Одним из приятных воспоминаний о курском госпитале у меня сохранилось посещение его в середине апреля 1943 года Командующим Центральным фронтом Константином Константиновичем Рокоссовским, командный пункт которого только что передислоцировался из Ельца в поселок Свобода Курской области.
Высокий, стройный, в коротковатом для него белоснежном халате, генерал армии Рокоссовский появился в нашей палате в сопровождении госпитального начальства, нескольких офицеров медсанслужбы фронта и адъютанта командующего, выделявшегося своей строевой выправкой.
Не все из нас обратили внимание, что первой в палату вошла женщина — начальник госпиталя, подполковник медицинской службы, а за ней — командующий фронтом и все остальные, сопровождавшие его. В том, что Рокоссовский, как бы сопровождал женщину-начальника госпиталя, мы оценили как высокую воспитанность Константина Константиновича, проявленную в его уважении к женщине.
Войдя в палату первой, она обратилась к нам:
— Дорогие наши пациенты, к нам пожаловал командующий фронтом генерал армии Константин Константинович Рокоссовский… — Остановив мягким жестом руки обращение к нам начальника госпиталя, Рокоссовский поздоровался с нами:
— Здравствуйте, дорогие воины!
Не очень стройно мы ответили на его приветствие. Некоторые даже попытались встать, посчитав, что в госпитале при появлении командующего фронтом нельзя сидеть или лежать.
Командующий фронтом обратился к нам:
— Друзья мои, сидите или лежите, как кому удобно, здесь госпиталь, и тянуться передо мной не надо. Я вот решил посмотреть как здесь вас лечат, как кормят.
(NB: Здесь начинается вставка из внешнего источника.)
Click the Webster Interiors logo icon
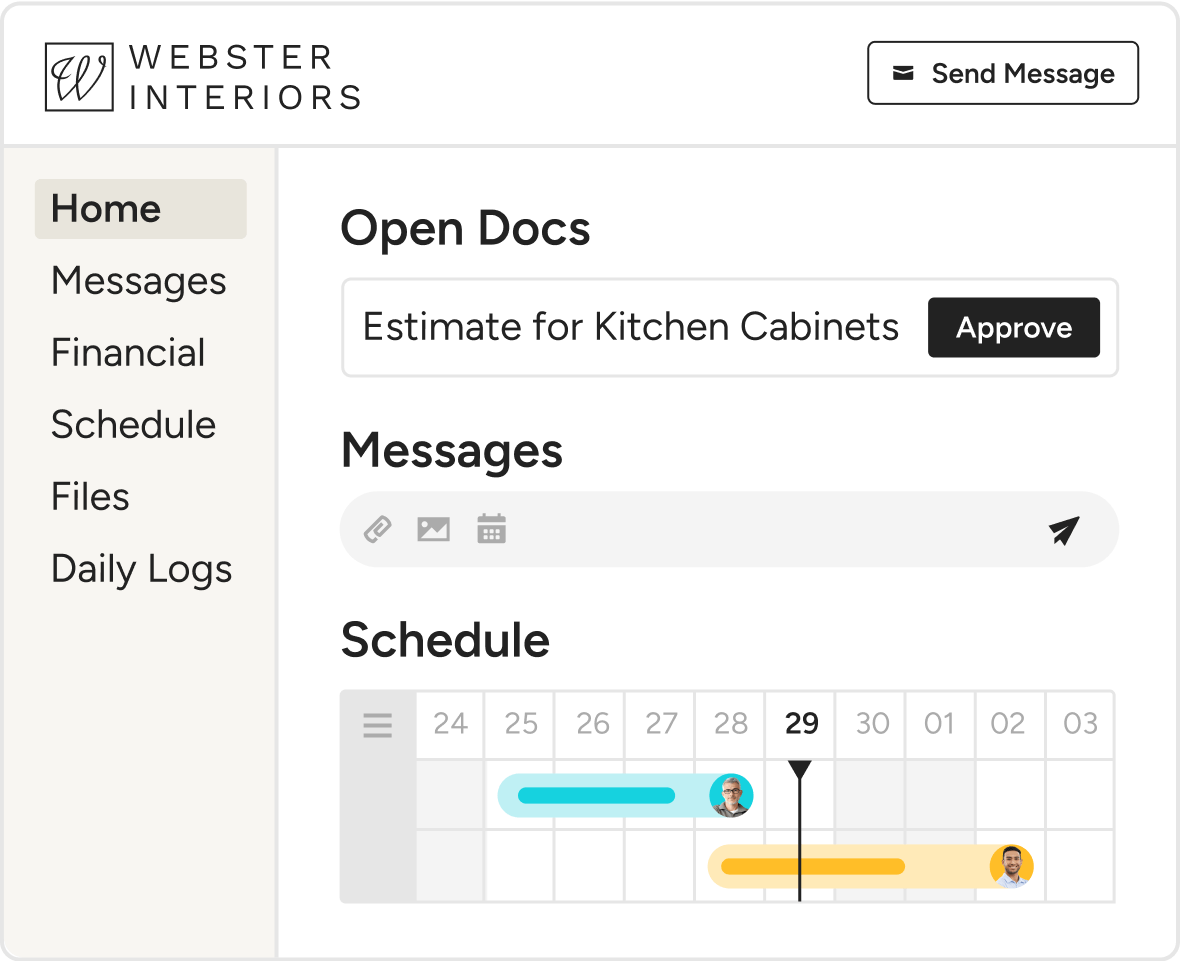 (x=79, y=77)
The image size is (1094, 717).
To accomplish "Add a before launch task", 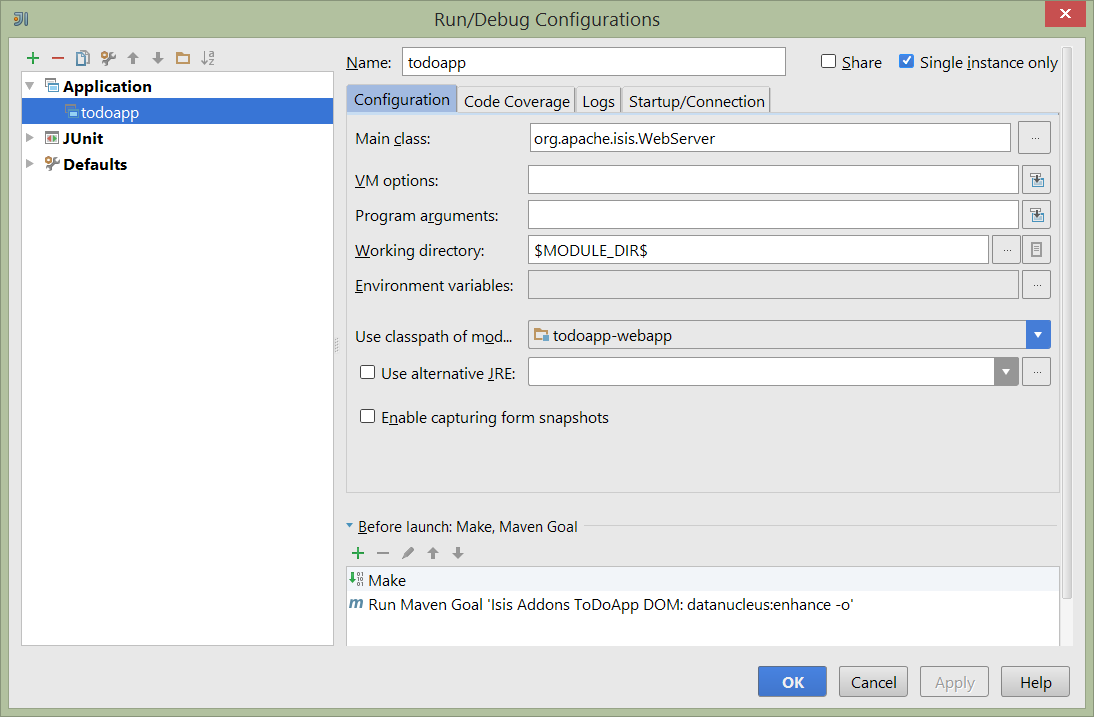I will [358, 553].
Я ограничен во времени для беседы с вами, поэтому прошу вас, не стесняясь и ни кого не боясь, скажите мне свои жалобы, и предложения. Ну, вот вы, например, товарищ воин, с прекрасными гвардейскими усами, — обратился к усатому раненому. Тот представился:
— Младший лейтенант Сергеев. Жалоб у меня нет, думаю, что и остальные раненые нашей палаты жалоб не имеют. Лечат нас нормально, кормят неплохо. Вот только чего недостает для полного комфорта, так это кроватей. Но ведь мы же не в санатории находимся, а в госпитале, в период тяжелой войны. Тем более, что за воину мы привыкли обходиться без них. А на мягких матрацах, с чистым постельным бельем и под теплыми одеялами, нам и на полу лежать хорошо.
— Спасибо, товарищ младший лейтенант. Еще кто и что хочет сказать, не стесняйтесь, говорите, — обратился к нам Рокоссовский.
Все молчали.
— И так, вопросов и предложений больше нет? — спросил еще раз командующий.
— Есть! — вдруг выкрикнул лежащий в самом углу палаты уже немолодой солдат.
— Я вас слушаю, говорите, — попросил его Рокоссовский.
— Все у нас здесь хорошо, только вот курево очень плохое, — доложил раненый.
— Я знаю, что проблема с табачными изделиями в нашей стране сейчас гораздо большая, чем с хлебом, мылом, или с боеприпасами. Я попрошу интендантов, чтобы они для раненых в госпиталях сделали исключение, снабжали более качественным табаком, — ответил командующий.
Или по собственной инициативе, или по незамеченному нами намеку Рокоссовского, его адъютант подошел к раненому, поднявшему «табачный вопрос», извлек из кармана пачку «Беломора» оставил для себя несколько папирос, остальные, оставшиеся в пачке, протянул солдату со словами:
— Все что могу, братец. А вот просьбу вашу я записал, так что она до интендантов дойдет. — Все мы одобрительно заулыбались, услышав слова обещаний, произнесенные адъютантом.